Too many people today, IMO, fail to study technologies to get a good
understanding before they write code. They grab some sample code or
find a likely looking API, learn as little as possible to get it to
compile, and then if they don't get the expected results they post a
question on some mailing list asking why it doesn't work or what API
they *should* be using. Someone answers, they change a few lines of
code and they're off to the next task. I've seen a steady stream of
such questions on the carbon-dev list for years now. I am convinced
this is not the best way to write code. It may get you working code
eventually, but working code is not synonymous with efficient,
well-designed code, or robust code.
On the contrary, it is my belief that code written without an
understanding beyond the minimum to needed to get it to work is a
significant source of bugs. All too often the programmer writes code
that works for him and he has no idea that said code *isn't* going to
work correctly if the user is using a different primary language, a
dual-processor Mac, a scroll wheel, unmounts and remounts a volume,
uses text input other than the keyboard, or any of a hundred other
things which could be different with another user. Robust, correct code
requires understanding more than what parameters you should pass to a
function and what that one specific function does. You need to
understand the big picture and for that you need real documentation.
> So our experiences don't seem to match.

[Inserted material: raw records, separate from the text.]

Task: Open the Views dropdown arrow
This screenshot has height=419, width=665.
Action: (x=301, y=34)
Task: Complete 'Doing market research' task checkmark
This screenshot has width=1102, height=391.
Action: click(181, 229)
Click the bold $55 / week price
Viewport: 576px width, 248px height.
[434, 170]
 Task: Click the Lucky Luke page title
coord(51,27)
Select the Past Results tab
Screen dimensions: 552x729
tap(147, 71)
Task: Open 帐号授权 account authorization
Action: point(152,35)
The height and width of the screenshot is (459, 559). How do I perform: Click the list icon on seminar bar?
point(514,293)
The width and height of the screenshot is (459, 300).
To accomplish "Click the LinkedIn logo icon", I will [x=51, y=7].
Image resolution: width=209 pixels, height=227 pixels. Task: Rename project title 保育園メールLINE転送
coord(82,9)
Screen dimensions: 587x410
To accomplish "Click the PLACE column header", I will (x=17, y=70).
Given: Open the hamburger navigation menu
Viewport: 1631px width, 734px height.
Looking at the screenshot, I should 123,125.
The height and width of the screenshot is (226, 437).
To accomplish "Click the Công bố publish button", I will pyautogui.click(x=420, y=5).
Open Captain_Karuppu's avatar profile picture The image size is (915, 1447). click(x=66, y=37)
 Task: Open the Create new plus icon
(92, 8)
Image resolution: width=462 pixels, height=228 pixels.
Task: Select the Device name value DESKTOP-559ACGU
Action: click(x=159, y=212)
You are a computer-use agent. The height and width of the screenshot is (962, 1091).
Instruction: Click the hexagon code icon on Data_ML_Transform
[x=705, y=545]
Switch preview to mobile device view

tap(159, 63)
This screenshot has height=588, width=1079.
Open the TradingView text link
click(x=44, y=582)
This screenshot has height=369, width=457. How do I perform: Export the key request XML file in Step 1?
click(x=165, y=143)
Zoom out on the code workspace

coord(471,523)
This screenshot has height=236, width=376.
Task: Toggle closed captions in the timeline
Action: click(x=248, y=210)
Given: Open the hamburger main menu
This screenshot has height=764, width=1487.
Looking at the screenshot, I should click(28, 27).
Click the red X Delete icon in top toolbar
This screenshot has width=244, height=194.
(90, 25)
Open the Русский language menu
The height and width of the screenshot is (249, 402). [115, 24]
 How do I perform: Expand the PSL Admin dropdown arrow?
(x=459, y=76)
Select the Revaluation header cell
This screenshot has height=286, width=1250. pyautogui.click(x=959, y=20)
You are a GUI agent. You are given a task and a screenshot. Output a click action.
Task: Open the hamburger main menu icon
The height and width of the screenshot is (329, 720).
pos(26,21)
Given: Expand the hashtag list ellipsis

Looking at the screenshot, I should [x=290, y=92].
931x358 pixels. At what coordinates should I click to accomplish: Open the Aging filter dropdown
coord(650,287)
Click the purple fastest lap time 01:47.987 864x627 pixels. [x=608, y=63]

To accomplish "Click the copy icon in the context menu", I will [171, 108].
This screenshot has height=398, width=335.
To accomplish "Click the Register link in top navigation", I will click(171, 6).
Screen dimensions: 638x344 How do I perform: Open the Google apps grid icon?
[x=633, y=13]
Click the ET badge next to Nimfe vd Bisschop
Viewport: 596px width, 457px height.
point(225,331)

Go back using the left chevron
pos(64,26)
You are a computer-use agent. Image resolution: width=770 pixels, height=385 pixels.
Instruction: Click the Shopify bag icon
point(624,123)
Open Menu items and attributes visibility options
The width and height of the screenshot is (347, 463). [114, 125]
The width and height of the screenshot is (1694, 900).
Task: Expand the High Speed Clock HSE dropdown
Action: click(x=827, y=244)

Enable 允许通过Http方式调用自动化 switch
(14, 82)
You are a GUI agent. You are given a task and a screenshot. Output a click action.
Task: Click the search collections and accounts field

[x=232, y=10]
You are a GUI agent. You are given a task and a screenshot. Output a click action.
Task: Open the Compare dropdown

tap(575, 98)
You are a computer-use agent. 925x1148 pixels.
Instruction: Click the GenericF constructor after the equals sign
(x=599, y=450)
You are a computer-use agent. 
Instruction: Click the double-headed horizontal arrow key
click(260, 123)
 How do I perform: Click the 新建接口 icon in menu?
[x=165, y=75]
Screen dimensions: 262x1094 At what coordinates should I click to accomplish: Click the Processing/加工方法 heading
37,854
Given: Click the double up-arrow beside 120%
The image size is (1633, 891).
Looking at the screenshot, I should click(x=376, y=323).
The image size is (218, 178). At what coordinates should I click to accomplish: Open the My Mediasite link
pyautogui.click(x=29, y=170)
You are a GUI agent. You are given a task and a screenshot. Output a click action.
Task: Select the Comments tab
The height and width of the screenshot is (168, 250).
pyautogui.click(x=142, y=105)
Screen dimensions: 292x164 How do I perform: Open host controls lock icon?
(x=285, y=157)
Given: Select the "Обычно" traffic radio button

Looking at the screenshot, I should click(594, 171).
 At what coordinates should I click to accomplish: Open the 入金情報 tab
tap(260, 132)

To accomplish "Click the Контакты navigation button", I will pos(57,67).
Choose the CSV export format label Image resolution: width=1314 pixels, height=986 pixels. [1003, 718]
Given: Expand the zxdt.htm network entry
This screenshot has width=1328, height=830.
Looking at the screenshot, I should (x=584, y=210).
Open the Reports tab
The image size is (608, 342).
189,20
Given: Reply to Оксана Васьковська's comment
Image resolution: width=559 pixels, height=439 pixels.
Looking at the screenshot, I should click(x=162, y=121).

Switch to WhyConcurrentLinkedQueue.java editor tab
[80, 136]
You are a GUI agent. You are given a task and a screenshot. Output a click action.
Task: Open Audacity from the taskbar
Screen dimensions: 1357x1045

Our experiences aside, the fact remains that Apple is taking *years* to
get real documentation out there, and one of the biggest single reasons
is that they won't hire enough tech pub writers. This is why so many of
the headers now contain documentation. It was taking so long for tech
pubs to get documentation out there, the engineers started documenting
directly in the headers. It was a stopgap measure implemented out of
practical necessity. Of course, the quality of said header
documentation varies widely from header to header, with some of them
providing excellent overviews and detailed remarks, and others
providing nothing.
Two or three years ago people were crediting the carbon-dev list and
Eric Schlegel in particular for the fact that they ever got a product
shipped on Mac OS X. That's just not right. We deal with it, but we
deserve better IMO. If I may indulge in a car analogy, when Chevrolet
releases new models, all of the dealer service departments get service
manuals for maintaining and repairing them. Not five years later or a
year later, but right away. What Apple has done is equivalent to
releasing a new model without service manuals and letting mechanics
figure out how to repair them through online mailing lists with other
mechanics. It's pathetic and shameful.
> And I used Carbon, Mach-O, java, Obj-C, C++, AppKit, and PB / Xcode. I even
> used makefiles, otool, and nm. Even perl... Ugh.
>
> I've also coded from Mac OS 7 on, and I find the docs for Mac OS X to actually
> be better, as they aren't all in pascal code I have to convert to C or C++ in
> my head! ;)
That doesn't make documentation better or worse. If you were using
Pascal today you would have the opposite perspective. When I started
programming == when I started programming the Mac, Pascal was much more
popular and in fact it was the language used in the introductory
programming classes at the local university here. I'd still take
documentation in Pascal over no documentation. No documentation is
essentially what we had in the beginning, and there are still
significant issues with what we have today.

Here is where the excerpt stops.